(Records contained in a dataset)
= = = =

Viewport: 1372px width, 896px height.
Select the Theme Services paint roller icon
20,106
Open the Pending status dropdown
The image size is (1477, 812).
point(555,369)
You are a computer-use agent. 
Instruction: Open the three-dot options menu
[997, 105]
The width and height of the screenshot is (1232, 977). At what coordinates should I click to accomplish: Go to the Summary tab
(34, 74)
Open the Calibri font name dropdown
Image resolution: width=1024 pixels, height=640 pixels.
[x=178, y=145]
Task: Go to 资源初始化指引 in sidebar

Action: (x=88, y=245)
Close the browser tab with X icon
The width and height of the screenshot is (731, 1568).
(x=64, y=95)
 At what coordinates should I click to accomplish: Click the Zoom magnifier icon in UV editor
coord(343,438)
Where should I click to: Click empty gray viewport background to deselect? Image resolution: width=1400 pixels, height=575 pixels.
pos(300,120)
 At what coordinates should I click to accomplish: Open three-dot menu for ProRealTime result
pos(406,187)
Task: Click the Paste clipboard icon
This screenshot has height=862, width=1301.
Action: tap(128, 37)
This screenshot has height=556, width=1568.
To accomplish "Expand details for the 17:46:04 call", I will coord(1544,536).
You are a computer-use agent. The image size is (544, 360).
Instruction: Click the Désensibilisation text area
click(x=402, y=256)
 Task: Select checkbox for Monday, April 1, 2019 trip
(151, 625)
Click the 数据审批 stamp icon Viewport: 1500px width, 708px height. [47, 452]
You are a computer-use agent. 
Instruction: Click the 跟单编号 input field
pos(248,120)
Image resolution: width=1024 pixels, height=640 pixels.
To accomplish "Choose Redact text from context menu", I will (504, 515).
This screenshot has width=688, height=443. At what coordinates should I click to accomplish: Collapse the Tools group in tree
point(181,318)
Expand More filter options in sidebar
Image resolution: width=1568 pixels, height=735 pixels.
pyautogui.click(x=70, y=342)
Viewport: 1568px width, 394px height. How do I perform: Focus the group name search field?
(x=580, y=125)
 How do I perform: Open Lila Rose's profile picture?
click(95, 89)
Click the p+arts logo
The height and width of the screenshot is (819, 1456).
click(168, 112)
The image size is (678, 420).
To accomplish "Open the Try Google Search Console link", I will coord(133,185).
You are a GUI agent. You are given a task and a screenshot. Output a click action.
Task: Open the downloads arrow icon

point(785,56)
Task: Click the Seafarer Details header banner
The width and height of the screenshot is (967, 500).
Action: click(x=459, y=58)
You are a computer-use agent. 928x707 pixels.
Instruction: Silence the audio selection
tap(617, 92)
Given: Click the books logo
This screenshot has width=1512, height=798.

= = = =

● WRITTEN EXERCISE
Reproduce the records above without any changes, beginning at the line that contains "Task: Go to 资源初始化指引 in sidebar" and stopping after the line that contains "I will coord(1544,536).".

● SOLUTION TO THIS PROBLEM
Task: Go to 资源初始化指引 in sidebar

Action: (x=88, y=245)
Close the browser tab with X icon
The width and height of the screenshot is (731, 1568).
(x=64, y=95)
 At what coordinates should I click to accomplish: Click the Zoom magnifier icon in UV editor
coord(343,438)
Where should I click to: Click empty gray viewport background to deselect? Image resolution: width=1400 pixels, height=575 pixels.
pos(300,120)
 At what coordinates should I click to accomplish: Open three-dot menu for ProRealTime result
pos(406,187)
Task: Click the Paste clipboard icon
This screenshot has height=862, width=1301.
Action: tap(128, 37)
This screenshot has height=556, width=1568.
To accomplish "Expand details for the 17:46:04 call", I will coord(1544,536).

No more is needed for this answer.